__Problem description__
Give the records again exactly. Pictures do not belong in the copy.

#####

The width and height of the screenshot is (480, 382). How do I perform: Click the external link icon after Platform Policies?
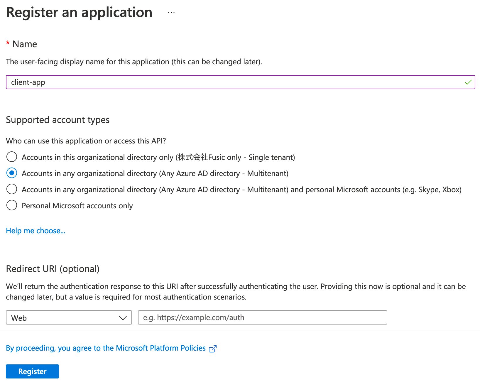(212, 349)
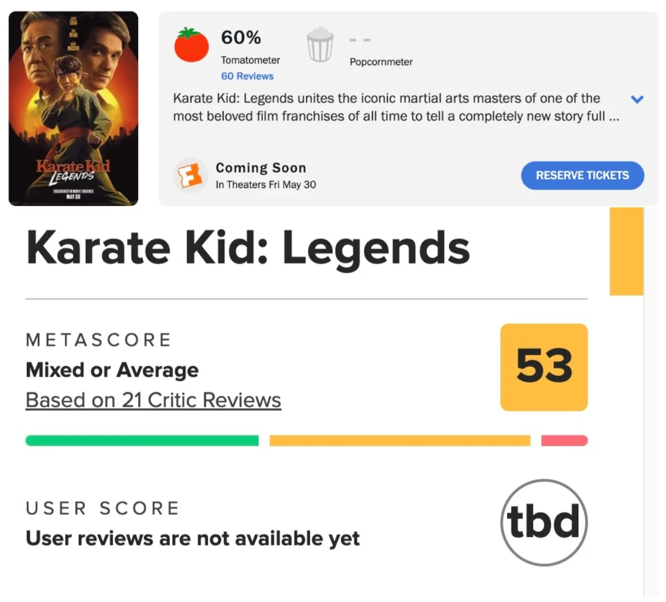Click the red negative reviews bar
The width and height of the screenshot is (666, 602).
click(x=564, y=441)
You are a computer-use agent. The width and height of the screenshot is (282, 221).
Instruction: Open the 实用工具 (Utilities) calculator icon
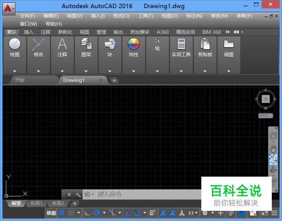click(x=181, y=44)
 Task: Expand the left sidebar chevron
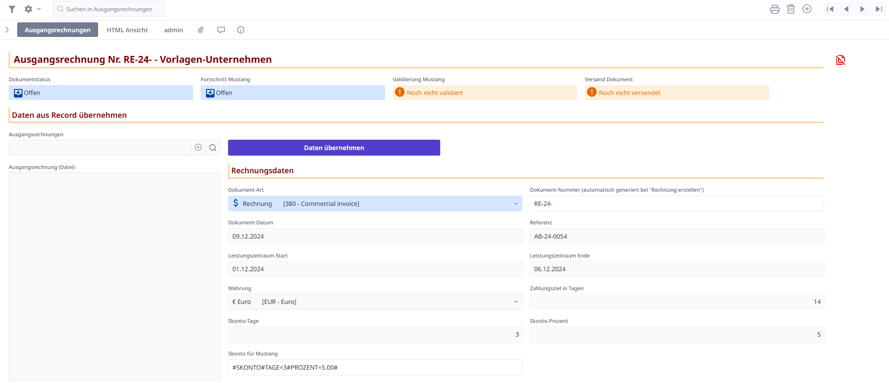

#####

__Output of the exercise__
The width and height of the screenshot is (480, 382). How do I perform: Click the external link icon after Platform Policies?
(212, 349)
Click the red negative reviews bar
The width and height of the screenshot is (666, 602).
click(x=564, y=441)
You are a computer-use agent. The width and height of the screenshot is (282, 221).
Instruction: Open the 实用工具 (Utilities) calculator icon
click(x=181, y=44)
 Task: Expand the left sidebar chevron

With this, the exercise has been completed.